- _Excerpt to read_:
☆ ☆ ☆ ☆ ☆

As the 119th President of the National Medical Association (NMA), I am the thirteenth woman to hold this position in the organization’s 124-year history. Also, I’ve been the third woman to hold this position in four years. NMA was founded because African American physicians were not allowed to join the AMA. We are the collective force for African American physicians for parity, justice and medicine.
We are making strides in other areas, also. The 2018 change in the majority of the U.S. Congress was due to Black women voting at a higher rate of all other groups. We are a larger percentage in the workforce (62.2% of us are employees), and between 2004 and 2014 the number of Black women with a bachelor’s degrees increased 23.9%. Also, the numbers of businesses owned by Black women increased by 178% between 2002 and 2012 — the largest increase among all racial and ethnic groups of women.

☆ ☆ ☆ ☆ ☆

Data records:

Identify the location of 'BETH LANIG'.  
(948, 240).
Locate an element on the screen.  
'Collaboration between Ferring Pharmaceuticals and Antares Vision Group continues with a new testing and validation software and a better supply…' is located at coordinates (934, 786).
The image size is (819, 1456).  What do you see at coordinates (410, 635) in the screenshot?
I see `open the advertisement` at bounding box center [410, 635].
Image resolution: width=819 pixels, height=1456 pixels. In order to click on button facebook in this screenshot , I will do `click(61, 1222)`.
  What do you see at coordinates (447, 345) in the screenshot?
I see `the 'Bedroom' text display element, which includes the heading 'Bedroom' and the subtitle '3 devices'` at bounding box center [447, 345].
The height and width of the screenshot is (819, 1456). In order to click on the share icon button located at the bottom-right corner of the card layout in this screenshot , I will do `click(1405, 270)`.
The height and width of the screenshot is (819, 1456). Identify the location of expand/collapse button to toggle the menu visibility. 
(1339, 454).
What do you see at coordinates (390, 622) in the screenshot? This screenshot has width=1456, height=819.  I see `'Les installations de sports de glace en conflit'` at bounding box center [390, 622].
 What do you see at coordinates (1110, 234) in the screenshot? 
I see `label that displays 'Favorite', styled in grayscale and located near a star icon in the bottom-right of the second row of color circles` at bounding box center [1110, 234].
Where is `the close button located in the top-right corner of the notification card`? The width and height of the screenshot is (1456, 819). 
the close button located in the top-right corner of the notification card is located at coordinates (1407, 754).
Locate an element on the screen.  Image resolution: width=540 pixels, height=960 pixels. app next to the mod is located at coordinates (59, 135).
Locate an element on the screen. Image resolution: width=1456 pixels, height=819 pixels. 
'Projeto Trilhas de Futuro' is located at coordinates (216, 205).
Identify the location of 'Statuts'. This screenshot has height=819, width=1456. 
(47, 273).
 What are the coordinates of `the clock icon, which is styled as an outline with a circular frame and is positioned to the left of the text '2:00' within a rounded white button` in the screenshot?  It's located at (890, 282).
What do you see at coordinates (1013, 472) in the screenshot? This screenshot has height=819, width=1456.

☆ ☆ ☆ ☆ ☆

- _Work task 1_:
From the passage about the National Medical Association, pull out the words that begin at "We are making" and stop after "groups of women.".
- _Work task 2_:
Keep writing the passage about the National Medical Association, picking up right after its last sentence.

- _Answer section 1_:
We are making strides in other areas, also. The 2018 change in the majority of the U.S. Congress was due to Black women voting at a higher rate of all other groups. We are a larger percentage in the workforce (62.2% of us are employees), and between 2004 and 2014 the number of Black women with a bachelor’s degrees increased 23.9%. Also, the numbers of businesses owned by Black women increased by 178% between 2002 and 2012 — the largest increase among all racial and ethnic groups of women.

- _Answer section 2_:
We also know that there are many areas that need improvement. For example, 16.5% of Black women lack health insurance coverage. Our incidence of AIDS is five times higher than other racial and ethnic groups of women. And we have a 24.6% incidence of poverty, which is higher than all groups of men and women, except Native American women (24.8%).
Recent statistics also show that women and African American physicians have lower incomes than men and whites. As women progress in academia, fewer of us are associate and full professors. African American female medical students are also more likely to be victims of sexual harassment.
I write about our successes and our struggles to remind everyone that despite the urgency and crisis that is going on with Black men (which includes issues such as the lack of Black men in medicine and higher mortality rates for Black men for many diseases) we need to address some challenging and different issues for our women also.
We are dealing with lower pay, slow to no advancement in academia, and sexual harassment. Suicide is higher for physicians and even higher for female physicians. Addressing these issues during and after my presidency helped to achieve progress in the awareness of the problem and solutions. The Pandemic has accentuated some of these issues and the recent episodes of racial strife gives hope that things will change for the better, if not in my lifetime, hopefully for the next generation.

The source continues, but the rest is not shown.